Around a third of screening-detected breast cancers in US women in 2008 may have been overdiagnosed, suggests research published in The New England Journal of Medicine.
US Surveillance, Epidemiology, and End Results data were used to determine the incidence of early- and late-stage breast cancer among women aged 40 years and older from the introduction of screening mammography in 1976 to 2008.
The number of cases of ductal carcinoma in situ and localized disease detected each year rose from 112 to 234 cases per 100,000 women, but the detection of regional and distant disease over the same period fell from just 102 to 94 cases per 100,000 women.

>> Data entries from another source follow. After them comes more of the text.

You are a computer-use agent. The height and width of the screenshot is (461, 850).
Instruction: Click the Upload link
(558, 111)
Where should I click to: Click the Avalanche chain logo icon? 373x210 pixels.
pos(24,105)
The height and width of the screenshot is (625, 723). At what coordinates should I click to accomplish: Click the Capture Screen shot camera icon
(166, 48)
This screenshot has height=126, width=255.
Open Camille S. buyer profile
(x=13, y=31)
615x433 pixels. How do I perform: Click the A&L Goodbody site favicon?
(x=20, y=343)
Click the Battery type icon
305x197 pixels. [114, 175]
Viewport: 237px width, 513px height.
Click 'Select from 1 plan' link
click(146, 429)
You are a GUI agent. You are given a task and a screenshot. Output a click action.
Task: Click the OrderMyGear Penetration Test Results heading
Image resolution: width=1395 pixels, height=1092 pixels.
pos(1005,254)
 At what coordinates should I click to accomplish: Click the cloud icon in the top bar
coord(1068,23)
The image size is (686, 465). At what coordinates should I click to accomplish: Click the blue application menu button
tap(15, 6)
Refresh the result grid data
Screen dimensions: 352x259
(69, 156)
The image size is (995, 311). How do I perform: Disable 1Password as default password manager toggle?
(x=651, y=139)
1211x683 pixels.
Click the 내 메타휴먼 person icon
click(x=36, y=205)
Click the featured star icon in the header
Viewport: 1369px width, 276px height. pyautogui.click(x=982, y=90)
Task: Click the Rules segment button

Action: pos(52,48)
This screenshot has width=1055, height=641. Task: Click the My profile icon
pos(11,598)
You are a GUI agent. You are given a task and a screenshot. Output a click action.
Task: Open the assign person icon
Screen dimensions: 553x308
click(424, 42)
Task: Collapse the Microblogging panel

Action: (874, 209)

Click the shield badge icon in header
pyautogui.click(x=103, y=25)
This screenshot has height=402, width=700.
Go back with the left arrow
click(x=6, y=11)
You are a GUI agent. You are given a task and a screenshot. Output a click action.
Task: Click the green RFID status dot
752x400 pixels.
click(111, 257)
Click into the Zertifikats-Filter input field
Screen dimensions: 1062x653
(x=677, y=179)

The researchers explain that, assuming a constant disease burden, just eight of the 122 additional early-stage cancers detected would have been expected to progress to advanced disease.
"Although it is not certain which women have been affected, the imbalance suggests that there is substantial overdiagnosis, accounting for nearly a third of all newly diagnosed breast cancers, and that screening is having, at best, only a small effect on the rate of death from breast cancer," say Archie Bleyer (St Charles Health System, Central Oregon, USA) and H Gilbert Welch (Dartmouth Institute for Health Policy and Clinical Practice, Hanover, New Hampshire, USA).
After adjusting for breast cancer trends in women aged less than 40 years, and the risk associated with hormone-replacement therapy, the researchers estimate that over the past 30 years 1.3 million US women have been diagnosed with breast cancer that would not have led to clinical disease.
"We estimated that in 2008, breast cancer was overdiagnosed in more than 70,000 women; this accounted for 31% of all breast cancers diagnosed," they write.
Bleyer and Welch therefore recommend: "Proponents of screening should provide women with data from a randomized screening trial that reflects improvements in current therapy and includes strategies to mitigate overdiagnosis in the intervention group."
The study complements research reported previously by medwireNews[w1] indicating that for each woman in the UK whose life is saved with treatment for mammography-detected breast cancer, three patients will receive unnecessary treatment.